Intelligent Discontent

Deconstructing a Cliche- “Teach a Man to Fish”


When I introduced myself to the world (and by world, I mean the community that reads political blogs in Montana), I referenced that I am a rookie angler and as such, promised Don fishing metaphors. Only took the post being up twenty minutes before someone pitched the cliche I should have anticipated.

Give a man/woman/transgender a fish, feed them for a day.

Teach the man/woman/transgender to fish, feed them forever.

While I very much appreciate that Big Johansson included gender diversity in the comment. I feel that it may have been on purpose to see if I would take the “progressive bait.” And it looks like I am about to…..

A bit of context, at 30 years old, I am now just learning how to fish. This may baffle some people as I am a born and raised Montanan, and it turns out most Montanans know how to fish. I wish I had a good reason why I never learned before now, but really all I have is that the first 16 years of my life I did not like getting dirty. Once I realized how unbelievably awesome getting dirty is, I went through a fairly awkward stage of becoming the outdoorsy Montanan that most become at age 3 (or younger). But that is beyond my point. The point is that I am learning how to fish. But it is not going to feed me forever. Doubt it could even come close.

The “teach a man to fish” cliche has been around forever. Little bit of internet research and I discovered most believe it to be a Chinese proverb in origin and that the saying was coined in English in the novel Mrs. Dymond (1865). Also fun fact: Jay Z references it in “Never Change.” 

Beyond its core that education is more worthwhile than handouts, the rest of “teach a man to fish” is kinda bullshit, especially when used as a companion to “pull yourself up by your bootstraps.”

The premise is spot on; teaching is important, skills are important, and both are critical to become self sufficient. But it begs the question, “will being taught to fish really feed you forever?” Pretty sure the answer is there is nothing in the premise to claim that knowing how to fish will feed one forever. Here’s why…

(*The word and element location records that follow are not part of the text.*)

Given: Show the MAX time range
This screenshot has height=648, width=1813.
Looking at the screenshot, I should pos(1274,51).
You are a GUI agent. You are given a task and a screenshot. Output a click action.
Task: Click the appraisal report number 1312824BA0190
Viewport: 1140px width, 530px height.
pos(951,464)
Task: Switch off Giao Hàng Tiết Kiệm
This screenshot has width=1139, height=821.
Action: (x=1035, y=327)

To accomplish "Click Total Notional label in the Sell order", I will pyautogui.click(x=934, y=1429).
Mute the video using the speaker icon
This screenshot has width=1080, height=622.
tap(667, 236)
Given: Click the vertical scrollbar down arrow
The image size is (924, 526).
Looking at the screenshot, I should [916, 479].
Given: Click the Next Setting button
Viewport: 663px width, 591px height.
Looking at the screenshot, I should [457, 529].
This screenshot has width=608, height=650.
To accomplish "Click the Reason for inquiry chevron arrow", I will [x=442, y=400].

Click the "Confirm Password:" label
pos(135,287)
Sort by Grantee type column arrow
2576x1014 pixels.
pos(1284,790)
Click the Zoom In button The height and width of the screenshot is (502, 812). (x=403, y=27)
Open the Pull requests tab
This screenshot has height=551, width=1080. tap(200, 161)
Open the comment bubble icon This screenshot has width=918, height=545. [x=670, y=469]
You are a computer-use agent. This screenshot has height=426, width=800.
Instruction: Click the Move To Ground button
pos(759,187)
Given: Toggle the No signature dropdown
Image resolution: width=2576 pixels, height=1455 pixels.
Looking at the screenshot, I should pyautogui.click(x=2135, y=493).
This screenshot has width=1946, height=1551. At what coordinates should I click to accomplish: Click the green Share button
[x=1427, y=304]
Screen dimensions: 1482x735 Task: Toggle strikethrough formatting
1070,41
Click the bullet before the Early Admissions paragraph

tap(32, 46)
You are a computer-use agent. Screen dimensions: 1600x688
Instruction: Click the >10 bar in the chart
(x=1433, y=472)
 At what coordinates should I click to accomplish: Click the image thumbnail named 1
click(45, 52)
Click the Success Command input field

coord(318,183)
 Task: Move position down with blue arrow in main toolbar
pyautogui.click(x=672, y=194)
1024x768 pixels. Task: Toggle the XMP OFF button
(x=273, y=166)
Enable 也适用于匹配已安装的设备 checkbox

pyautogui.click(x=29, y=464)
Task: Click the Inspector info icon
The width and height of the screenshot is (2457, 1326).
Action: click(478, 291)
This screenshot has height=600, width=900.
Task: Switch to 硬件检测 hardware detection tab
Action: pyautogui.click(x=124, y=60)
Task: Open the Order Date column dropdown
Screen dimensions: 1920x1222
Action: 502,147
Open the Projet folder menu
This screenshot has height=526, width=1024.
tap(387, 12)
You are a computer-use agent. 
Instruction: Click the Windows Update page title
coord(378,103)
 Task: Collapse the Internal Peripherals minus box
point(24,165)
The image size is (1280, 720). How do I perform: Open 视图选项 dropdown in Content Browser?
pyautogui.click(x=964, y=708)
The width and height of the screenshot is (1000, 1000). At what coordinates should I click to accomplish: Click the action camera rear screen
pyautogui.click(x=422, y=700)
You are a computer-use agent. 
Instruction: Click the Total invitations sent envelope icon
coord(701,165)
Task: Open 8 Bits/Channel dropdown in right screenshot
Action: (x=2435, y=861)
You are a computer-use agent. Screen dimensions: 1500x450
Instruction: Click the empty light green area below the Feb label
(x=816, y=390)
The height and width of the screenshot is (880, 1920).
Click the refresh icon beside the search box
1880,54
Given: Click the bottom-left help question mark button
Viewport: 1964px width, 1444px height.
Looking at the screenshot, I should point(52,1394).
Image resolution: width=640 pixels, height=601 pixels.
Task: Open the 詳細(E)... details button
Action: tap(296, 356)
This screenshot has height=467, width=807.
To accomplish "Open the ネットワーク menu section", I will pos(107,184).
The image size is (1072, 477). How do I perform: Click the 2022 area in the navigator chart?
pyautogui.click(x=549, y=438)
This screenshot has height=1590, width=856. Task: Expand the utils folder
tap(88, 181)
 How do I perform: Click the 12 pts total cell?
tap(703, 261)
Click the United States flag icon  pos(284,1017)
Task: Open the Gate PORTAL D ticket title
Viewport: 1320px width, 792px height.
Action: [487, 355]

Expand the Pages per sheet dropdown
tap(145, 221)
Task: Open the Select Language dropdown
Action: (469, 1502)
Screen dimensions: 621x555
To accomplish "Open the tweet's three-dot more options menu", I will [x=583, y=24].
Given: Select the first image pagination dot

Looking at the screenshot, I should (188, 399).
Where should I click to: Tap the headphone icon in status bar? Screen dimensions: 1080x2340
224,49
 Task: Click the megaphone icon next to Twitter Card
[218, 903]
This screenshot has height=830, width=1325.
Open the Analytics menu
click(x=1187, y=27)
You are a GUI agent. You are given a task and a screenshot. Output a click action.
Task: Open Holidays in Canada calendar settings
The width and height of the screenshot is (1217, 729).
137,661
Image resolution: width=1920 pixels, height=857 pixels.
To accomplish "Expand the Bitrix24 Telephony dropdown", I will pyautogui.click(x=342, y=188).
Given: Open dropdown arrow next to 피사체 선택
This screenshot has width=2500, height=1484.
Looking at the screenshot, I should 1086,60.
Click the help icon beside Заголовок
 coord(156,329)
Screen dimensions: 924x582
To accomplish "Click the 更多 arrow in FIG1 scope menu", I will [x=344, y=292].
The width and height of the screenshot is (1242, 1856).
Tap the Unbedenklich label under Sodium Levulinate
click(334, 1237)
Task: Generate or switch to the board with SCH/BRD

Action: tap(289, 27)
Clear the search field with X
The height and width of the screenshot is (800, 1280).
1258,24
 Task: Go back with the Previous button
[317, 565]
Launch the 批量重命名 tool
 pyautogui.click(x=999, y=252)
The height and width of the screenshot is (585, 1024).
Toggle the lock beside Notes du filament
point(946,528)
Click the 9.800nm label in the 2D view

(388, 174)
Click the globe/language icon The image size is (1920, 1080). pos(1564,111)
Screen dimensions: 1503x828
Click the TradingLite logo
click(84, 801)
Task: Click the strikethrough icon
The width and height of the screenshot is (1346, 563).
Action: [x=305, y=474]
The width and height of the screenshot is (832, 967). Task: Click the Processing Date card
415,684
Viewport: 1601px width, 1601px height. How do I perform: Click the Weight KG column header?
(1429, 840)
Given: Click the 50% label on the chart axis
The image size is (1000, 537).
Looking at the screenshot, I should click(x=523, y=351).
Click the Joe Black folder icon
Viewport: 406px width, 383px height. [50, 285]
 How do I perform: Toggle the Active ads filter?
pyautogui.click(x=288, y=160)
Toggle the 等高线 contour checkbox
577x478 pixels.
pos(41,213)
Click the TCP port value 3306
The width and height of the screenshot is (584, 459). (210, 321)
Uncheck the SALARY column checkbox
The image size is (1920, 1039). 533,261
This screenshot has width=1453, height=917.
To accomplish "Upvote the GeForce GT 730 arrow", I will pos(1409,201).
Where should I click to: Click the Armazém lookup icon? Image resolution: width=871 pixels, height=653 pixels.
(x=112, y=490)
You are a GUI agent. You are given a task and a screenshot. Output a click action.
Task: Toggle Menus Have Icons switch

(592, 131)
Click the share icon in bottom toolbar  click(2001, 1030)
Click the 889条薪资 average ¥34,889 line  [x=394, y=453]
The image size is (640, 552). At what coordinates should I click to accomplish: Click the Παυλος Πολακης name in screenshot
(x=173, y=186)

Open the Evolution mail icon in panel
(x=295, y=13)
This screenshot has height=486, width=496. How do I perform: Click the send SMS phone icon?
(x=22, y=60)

  1. You could be the most skilled fisherman in the world. If you don’t live by a source to fish for your food, you’re not fed for life, regardless of your skills. Pretty simple. 
  2. There need to be fish in whatever source you have. I grew up in Butte and Silver Bow Creek runs through the town. For those unfamiliar with Silver Bow Creek, just believe me that there are no edible fish in that creek. If we are not taking care of our water, there will be no fish.
  3. Learning to fish is great. But if you don’t have access to the materials (rod, reel, bait, etc.) your knowledge of fishing likely won’t do you any good. Without access to tools, one can’t be a carpenter. Without equipment, one can’t really farm. Without a business space, one cannot open a shop to sell goods. Meanwhile access to capital remains a significant barrier to small business owners, even after the “too big to fail” banks were bailed out by the taxpayer. (But more on my hatred of too big to fail banks later.)
  4. There is a cost associated with teaching. Maybe not a significant one in the fishing example, but cost nonetheless. Education is an investment. Yet as some in our country (and state) demand austerity, we cut off investments in infrastructure that are needed. A glowing example of this is the current impact sequestration is having on job training programs.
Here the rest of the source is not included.